→ **Instructions**:
1. According to the profile of Pam, in what year did ELLICSR open?
2. Carry on the profile of Pam from its last sentence.

→ **Provided text**:

[Start of Attachment]

Pam grew up running freely around her Ottawa neighbourhood with older brother Charles, and younger sister Deb, before her parents had another daughter, Jane, and two more sons, Andrew and Jim. Pam especially loved her family’s dogs, first a dachshund and then two shelties. For 11 months of the year, Gordon worked round the clock at what’s now the Ottawa Hospital Regional Cancer Centre. Every summer, the family decamped to the woods near Gracefield, Que., for a month.

Pam attended the University of Western Ontario before pursuing a degree in medicine at the University of Ottawa. “I think she wanted to be a vet, but decided, ultimately, that human medicine might be more appropriate,” says Charles, also a radiation oncologist. “There was a very strong medical milieu that we grew up in.” Pam proceeded directly into training as a radiation oncologist, an unusually direct move at the time. “Clearly, she had a career path, which was going to follow in dad’s footsteps,” Charles says.

In the 1970s, while completing an internship at Toronto Western Hospital, Pam met Stephen Witchell, a fellow intern in her program. They started dating, and moved in together. Pam worked at Toronto’s Sunnybrook Hospital for several years before she was recruited to the Princess Margaret Hospital in the early 1990s. There, she worked tirelessly to further the field of radiation oncology, creating a degree program that turned technicians into radiation therapists. “She developed training programs that gave therapists a full university degree, tapping into this pool of talent that was horribly underutilized,” Charles says.

Perhaps Pam’s greatest accomplishment was the development and launch of ELLICSR (pronounced elixir), a health, wellness and survivorship centre designed to help recovering cancer patients. Planning and amassing funds for the project took the better part of five years, and ELLICSR opened in 2010. She hired chefs, comedians, fitness trainers and researchers to collaborate on the centre, the only one of its kind in Canada. “She had a very futuristic view of health care and wasn’t afraid to push it,” says Dr. Mary Gospodarowicz, Pam’s best friend.

[End of Attachment]

Items in a dataset:
[Start of Attachment]

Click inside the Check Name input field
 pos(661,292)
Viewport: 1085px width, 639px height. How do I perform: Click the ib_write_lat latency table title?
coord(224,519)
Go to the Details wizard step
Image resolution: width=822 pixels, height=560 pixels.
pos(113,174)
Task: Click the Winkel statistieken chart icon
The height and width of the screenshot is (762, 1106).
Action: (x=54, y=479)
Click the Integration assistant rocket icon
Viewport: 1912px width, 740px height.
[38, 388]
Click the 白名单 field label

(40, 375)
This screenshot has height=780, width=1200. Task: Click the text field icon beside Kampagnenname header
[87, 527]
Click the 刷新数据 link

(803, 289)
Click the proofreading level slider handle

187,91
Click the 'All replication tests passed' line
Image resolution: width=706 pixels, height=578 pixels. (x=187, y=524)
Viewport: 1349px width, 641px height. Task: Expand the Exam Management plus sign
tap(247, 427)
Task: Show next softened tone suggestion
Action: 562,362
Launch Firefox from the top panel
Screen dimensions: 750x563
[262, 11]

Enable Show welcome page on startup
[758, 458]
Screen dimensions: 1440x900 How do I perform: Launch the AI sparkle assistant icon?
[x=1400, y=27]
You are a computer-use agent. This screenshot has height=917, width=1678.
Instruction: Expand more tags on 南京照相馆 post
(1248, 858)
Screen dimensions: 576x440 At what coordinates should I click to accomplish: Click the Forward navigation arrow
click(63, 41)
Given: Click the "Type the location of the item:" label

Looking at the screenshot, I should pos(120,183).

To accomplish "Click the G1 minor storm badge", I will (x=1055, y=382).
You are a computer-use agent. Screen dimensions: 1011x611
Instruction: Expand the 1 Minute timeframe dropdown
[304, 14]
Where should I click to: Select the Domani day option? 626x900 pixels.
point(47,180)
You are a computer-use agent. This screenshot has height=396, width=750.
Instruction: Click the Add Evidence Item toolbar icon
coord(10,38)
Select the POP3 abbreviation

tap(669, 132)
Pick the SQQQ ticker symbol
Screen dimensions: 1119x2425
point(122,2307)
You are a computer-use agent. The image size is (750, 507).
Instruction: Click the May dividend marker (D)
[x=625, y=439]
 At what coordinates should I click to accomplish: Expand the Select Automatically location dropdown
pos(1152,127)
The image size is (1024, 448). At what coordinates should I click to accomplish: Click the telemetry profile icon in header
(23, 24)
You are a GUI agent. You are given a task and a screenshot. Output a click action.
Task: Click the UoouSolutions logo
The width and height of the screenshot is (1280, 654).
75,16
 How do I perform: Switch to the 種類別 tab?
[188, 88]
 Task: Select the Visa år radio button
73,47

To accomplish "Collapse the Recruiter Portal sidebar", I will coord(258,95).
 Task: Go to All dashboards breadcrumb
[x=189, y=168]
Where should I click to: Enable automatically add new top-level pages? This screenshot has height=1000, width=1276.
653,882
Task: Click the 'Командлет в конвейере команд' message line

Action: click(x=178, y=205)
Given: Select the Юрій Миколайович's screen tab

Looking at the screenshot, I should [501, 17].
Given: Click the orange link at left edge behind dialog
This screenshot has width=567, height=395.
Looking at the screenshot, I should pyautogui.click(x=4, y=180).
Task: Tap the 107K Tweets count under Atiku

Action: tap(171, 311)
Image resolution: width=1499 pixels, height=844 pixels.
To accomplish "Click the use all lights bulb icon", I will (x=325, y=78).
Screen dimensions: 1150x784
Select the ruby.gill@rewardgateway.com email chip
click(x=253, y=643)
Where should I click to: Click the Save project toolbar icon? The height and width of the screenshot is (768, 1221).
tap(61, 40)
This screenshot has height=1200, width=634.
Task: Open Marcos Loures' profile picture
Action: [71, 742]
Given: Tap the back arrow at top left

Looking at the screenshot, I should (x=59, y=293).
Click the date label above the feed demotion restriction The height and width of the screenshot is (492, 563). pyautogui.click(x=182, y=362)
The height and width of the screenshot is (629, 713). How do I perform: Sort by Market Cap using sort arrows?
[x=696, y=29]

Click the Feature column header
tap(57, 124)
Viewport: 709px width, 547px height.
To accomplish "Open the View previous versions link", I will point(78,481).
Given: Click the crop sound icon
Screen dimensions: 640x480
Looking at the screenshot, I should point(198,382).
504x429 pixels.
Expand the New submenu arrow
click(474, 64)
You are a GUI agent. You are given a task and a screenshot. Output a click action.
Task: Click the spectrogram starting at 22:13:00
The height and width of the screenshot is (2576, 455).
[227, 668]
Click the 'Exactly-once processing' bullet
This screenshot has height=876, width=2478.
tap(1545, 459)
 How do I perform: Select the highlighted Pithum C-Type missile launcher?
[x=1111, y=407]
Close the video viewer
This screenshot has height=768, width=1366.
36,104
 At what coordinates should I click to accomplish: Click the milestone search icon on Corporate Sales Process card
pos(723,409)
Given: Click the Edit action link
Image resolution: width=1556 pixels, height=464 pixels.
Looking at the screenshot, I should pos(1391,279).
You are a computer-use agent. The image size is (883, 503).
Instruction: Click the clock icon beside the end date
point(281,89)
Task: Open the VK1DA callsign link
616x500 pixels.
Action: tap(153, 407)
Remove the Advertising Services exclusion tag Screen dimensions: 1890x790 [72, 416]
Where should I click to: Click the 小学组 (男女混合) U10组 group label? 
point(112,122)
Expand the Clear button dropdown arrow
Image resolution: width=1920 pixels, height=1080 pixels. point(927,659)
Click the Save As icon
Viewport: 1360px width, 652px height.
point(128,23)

[End of Attachment]

→ **Numbered answers**:
1. 2010

2.
Pam was also renowned for her dedication to her students, receiving numerous teaching awards. If trainees were struggling to pass exams or finish their training, they were sent to Pam. “There are a number of specialists in Canada who wouldn’t have become specialists if it weren’t for her help,” Gospodarowicz says.

Pam was fiercely loyal and known as a great fan of underdogs, both human and animal. Early in her career, she was asked by the Hospital for Sick Children to administer radiation on dogs during bone-marrow-transplant experiments. Standard procedure was to euthanize the dogs after the process, but Pam wouldn’t allow it. She took all the dogs in, keeping one and finding the others homes. She was constantly taking in strays. “You’d walk into her house and be mobbed by this very friendly but large pack of animals,” Charles says. She’d often encourage her colleagues to consider adopting dogs, sending out weekly emails with adorable pictures.

Five years ago, Pam was diagnosed with cancer, received treatment and went into remission. But, last March, the cancer returned. Knowing what treatments were available, she accepted some and declined others, opting for quality over quantity. Though she was no longer able to eat solid food, she threw elaborate weekly dinner parties for her friends, each one with a theme. “I went to the British pub dinner,” Gospodarowicz says. “Everything was authentic. That was very much Pam. She did not cut corners.”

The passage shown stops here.